Calf pneumonia is second only to neonatal diarrhoea in its impact on the health and welfare of growing cattle.

It is costly in terms of the drugs used to treat and prevent the disease.

Growth rates are reduced and calves may die.

There is also the hidden cost of increased labour demands generated by an outbreak of pneumonia.

Independent studies suggest the average loss per calf at risk lies between 21 and 30.

In herds where calf mortality is high and some survivors have such badly damaged lungs that repair is prolonged and growth rates impaired for life, losses can be up to four times higher.

The bacteria and most of the viruses that cause the calf pneumonia complex are present in most calf groups and only cause significant disease when natural defences to disease are lowered.

The principal factor is the quality of air calves breathe and the amount of dust it contains from feed, bedding and – importantly – the animals themselves.

Dust overloads the natural defences on the lining of the airways to the lungs.

Bacteria, which would otherwise be cleared up by the body, can then penetrate and survive in the lower airways and pneumonia results.

The important bacteria in this respect are Pasteurella multocida, Mannhiemia haemolytica, Histophilus somni and Mycoplasma bovis.

But that is not the whole story, because the viruses that affect the respiratory tract can also damage the surface defences and favour bacterial growth.

The important viruses are respiratory syncytial virus (RSV), parainfluenza 3 (Pi3) and infectious bovine rhinotracheitis (IBR).

These also suppress the animal’s immunity and a fourth virus, bovine viral diarrhoea (BVD), is a further important cause of immune suppression, but does not damage the airways.

Nutritional factors also exist, most importantly acidosis at weaning, which also reduces resistance to disease.

But a deficiency of selenium, copper and vitamins A and E also feature.

To finish off the complex there is stress, which, again, reduces the immune defences, typically at weaning, castration, dehorning, housing and when mixing groups.

This model explains most of the pneumonia seen on farms, but occasionally outbreaks of RSV or IBR infections can be so severe that calves die in the viral phase of the disease complex before bacterial pneumonia kicks in.

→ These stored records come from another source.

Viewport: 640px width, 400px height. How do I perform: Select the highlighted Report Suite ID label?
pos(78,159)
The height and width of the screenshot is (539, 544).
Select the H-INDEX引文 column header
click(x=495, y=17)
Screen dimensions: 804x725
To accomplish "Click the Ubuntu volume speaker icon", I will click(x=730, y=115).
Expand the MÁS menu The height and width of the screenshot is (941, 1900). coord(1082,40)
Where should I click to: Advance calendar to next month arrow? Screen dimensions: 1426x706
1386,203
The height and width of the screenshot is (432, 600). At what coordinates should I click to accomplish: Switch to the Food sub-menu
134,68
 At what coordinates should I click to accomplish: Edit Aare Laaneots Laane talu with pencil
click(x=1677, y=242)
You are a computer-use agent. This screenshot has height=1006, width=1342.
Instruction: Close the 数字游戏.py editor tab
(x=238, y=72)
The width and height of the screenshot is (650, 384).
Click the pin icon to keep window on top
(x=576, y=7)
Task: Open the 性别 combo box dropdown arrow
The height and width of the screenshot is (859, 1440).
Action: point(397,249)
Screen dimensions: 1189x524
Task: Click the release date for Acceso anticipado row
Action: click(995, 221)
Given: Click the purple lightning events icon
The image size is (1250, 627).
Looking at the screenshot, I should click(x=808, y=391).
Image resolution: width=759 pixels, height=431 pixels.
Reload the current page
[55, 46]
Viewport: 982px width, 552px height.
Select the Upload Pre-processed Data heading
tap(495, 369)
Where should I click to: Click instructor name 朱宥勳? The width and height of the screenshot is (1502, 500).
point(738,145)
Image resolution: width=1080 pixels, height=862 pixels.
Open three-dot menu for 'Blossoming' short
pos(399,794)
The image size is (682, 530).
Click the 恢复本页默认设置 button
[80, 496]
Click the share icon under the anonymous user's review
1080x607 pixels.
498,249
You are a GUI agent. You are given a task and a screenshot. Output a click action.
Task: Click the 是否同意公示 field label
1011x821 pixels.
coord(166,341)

The only other complicating issue is lungworm.

Treatment with a white wormer may serve to further lower the animals’ ability to resist bacterial pneumonia.

Put the whole picture together and what you will see to begin with is a group of calves that look healthy.

But food intake may be reduced in a few and a clear discharge may be present at the nose or eyes.

Some calves may have raised temperatures of 39.5C and above, allowing a viral infection to worsen rapidly.

In the course of one to two days calves stop feeding completely and show increased effort when breathing and run high fevers.

The clear nasal discharge will change to a creamy yellow one.

As infection spreads, up to half will be clearly affected in the course of 10 to 20 days.

Where the age range of calves is wide, as on dairy units, such outbreaks may appear insignificant, although over a calf group’s lifespan that is rarely the case.

Early antibiotic treatment is extremely effective in allowing the calf to clear up the bacterial infection and return to an even keel, but deciding at what point antibiotic treatment is required can be difficult.